On August 22, the Obama administration issued an interim final rule that makes it easier for religious nonprofits to be exempt from providing contraceptive coverage to their employees. The new rule would require nonprofits to notify HHS directly of their objection to providing contraception coverage as opposed to the previous process in which religious nonprofits were required to inform their insurance providers of their objection to such coverage. After HHS is notified of the objection, the agency and the Department of Labor, along with third party administrators, will ensure that contraception coverage is made available to the religious nonprofit’s employees. The response from religious nonprofits has been largely negative, with many claiming that the rule does not go far enough in addressing their concerns.

IN THE COURTS

On September 4, the U.S. Court of Appeals for the District of Columbia has decided to rehear theHalbig v. Burwell case, which questions the legality of the federal government providing premium subsidies for individuals receiving health coverage through the federal exchange. In July, a three-judge panel of the court had ruled in this case that the premium subsidies could only be provided in state-run exchanges. Oral arguments for the rehearing of Halbig v. Burwell are scheduled for December.

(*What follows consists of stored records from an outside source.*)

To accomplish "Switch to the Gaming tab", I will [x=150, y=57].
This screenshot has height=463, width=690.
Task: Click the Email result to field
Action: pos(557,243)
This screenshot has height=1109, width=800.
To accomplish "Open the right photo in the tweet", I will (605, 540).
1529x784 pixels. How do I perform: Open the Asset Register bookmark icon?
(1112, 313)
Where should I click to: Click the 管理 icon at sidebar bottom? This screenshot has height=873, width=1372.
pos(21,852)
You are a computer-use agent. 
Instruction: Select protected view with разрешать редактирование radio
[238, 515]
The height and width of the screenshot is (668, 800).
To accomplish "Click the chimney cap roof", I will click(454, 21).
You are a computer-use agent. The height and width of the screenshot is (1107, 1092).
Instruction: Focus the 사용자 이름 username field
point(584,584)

On August 26, the Center for Medicare Advocacy filed a class action lawsuit against HHS in a Connecticut federal court claiming that the agency routinely violates the 90-day statutory limit for resolving Medicare claims appeals. According to the Center for Medicare Advocacy, the current wait time for administrative law judges to decide on these appeals is 489 days.

In a widely expected move, the state of Oregon sued Oracle America and five of its executives, alleging that they lied, breached contracts, and engaged in racketeering activity regarding the state’s exchange website, Cover Oregon. Oracle sued the state last month.

 IN THE STATES

On August 28, Governor Tom Corbett announced that a modified version of Pennsylvania’s alternative Medicaid expansion plan, Healthy PA, was approved by CMS after months of negotiations. As many as 600,000 new enrollees could be eligible for federal subsidies to purchase private insurance in Pennsylvania as opposed to the traditional outright expansion of Medicaid in the state. The approved plan also includes components that encourage employment and require some cost sharing.

In a letter to CMS, Congressman Darrell Issa (R-Calif.), chairman of the House Oversight Committee, requested that the agency recover improper Medicaid payments made to the state of New York. According to the letter, Issa and other congressional members are concerned that decision-makers, some of whom are former health care lobbyists, in New York are misusing the $8 billion that the state is supposed to be using to restructure its Medicaid program. Although the letter does note that CMS has already refused to pay $1.26 billion in improper overpayments to New York, Chairman Issa urges CMS to recover as many improper Medicaid payments made to New York state as possible.